[Item-finding records]
================================
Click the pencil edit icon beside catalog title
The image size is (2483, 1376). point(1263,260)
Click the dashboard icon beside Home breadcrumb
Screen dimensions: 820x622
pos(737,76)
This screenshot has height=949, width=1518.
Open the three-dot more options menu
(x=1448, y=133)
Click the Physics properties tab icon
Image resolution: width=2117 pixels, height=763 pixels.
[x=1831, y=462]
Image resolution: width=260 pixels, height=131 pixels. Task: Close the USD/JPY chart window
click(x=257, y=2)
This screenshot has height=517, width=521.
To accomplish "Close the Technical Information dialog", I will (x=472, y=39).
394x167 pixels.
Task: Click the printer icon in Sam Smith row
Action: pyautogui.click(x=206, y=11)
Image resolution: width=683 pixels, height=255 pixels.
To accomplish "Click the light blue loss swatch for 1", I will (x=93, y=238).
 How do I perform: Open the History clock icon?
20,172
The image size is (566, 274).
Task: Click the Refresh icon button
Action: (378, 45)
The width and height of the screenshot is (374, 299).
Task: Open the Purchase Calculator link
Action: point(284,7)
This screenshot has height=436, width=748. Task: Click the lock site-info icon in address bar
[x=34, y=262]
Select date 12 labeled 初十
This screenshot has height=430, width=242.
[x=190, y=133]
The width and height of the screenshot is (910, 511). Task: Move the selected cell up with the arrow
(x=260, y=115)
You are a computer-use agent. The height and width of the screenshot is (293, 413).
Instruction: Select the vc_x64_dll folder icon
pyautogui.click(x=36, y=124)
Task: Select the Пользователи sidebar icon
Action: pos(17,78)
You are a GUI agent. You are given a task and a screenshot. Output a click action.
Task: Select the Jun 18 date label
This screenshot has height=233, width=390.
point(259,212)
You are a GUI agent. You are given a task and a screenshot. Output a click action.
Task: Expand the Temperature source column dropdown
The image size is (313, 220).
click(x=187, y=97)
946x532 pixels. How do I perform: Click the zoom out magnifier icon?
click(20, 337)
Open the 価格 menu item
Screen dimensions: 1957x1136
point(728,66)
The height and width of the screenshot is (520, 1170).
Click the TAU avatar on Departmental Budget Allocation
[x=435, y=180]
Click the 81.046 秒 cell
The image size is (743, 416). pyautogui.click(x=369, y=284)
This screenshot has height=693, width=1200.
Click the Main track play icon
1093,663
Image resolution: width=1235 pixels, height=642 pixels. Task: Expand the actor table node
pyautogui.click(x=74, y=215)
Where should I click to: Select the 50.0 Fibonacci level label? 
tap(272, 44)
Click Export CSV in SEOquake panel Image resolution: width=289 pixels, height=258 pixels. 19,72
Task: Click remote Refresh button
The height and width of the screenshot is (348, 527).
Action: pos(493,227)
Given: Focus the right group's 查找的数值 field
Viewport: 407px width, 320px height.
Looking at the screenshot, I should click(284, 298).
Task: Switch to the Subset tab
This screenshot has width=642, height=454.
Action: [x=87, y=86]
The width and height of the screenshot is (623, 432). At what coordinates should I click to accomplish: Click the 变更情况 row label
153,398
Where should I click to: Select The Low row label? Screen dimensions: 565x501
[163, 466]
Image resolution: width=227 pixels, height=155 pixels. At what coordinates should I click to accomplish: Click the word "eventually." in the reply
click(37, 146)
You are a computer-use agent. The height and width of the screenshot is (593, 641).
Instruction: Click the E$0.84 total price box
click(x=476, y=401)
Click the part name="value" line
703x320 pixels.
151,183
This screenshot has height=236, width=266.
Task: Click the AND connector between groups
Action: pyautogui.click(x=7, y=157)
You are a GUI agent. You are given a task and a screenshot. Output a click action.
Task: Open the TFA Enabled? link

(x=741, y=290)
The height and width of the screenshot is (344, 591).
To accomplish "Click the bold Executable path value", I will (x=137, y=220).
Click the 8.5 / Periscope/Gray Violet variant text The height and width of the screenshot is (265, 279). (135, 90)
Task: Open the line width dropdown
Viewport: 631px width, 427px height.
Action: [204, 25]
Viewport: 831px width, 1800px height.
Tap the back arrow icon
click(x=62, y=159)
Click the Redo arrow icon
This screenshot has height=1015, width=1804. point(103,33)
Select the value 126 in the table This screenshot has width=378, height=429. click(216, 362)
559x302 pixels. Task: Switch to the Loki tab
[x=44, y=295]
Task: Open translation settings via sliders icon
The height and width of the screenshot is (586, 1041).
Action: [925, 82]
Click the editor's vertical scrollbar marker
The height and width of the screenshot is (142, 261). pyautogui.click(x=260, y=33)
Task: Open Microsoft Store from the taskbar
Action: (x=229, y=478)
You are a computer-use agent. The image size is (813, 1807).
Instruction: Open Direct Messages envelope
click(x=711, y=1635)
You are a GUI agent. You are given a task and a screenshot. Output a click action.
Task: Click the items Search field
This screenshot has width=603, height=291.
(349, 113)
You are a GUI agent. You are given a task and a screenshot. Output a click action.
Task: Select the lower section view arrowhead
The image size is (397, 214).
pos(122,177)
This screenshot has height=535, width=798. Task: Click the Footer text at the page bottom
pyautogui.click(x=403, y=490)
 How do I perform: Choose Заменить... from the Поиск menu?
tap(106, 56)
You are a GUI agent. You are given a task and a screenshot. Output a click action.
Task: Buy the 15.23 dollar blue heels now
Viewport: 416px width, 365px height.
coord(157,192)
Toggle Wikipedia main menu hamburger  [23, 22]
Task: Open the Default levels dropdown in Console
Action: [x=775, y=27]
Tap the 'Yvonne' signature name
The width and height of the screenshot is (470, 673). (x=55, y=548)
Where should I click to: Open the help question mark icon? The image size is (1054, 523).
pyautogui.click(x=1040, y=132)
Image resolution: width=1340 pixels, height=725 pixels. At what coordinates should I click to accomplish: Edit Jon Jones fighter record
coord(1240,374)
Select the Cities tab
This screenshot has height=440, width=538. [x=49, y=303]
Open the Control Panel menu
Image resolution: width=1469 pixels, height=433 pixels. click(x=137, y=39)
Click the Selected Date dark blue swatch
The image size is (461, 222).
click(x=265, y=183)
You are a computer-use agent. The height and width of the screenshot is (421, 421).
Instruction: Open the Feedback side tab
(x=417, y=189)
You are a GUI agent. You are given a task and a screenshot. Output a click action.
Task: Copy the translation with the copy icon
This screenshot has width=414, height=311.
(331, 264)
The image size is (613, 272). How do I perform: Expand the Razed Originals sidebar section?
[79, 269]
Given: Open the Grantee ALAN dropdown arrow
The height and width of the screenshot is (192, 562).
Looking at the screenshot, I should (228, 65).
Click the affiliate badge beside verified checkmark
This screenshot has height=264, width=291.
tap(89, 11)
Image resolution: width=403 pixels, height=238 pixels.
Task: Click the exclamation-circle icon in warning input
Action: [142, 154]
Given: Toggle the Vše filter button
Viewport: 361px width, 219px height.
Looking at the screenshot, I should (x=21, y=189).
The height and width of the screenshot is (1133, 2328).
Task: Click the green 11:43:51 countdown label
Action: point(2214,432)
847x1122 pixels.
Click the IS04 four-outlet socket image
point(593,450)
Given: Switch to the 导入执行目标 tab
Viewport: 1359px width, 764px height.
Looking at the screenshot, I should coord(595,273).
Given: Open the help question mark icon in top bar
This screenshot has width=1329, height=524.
================================
▶ **Objective**
Can you copy out the records from the line with "Click Export CSV" through the line with "Action: pos(493,227)", requests included, with every answer coordinate raised by 39?

▶ **Expected answer**
Click Export CSV in SEOquake panel Image resolution: width=289 pixels, height=258 pixels. 58,111
Task: Click remote Refresh button
The height and width of the screenshot is (348, 527).
Action: pos(532,266)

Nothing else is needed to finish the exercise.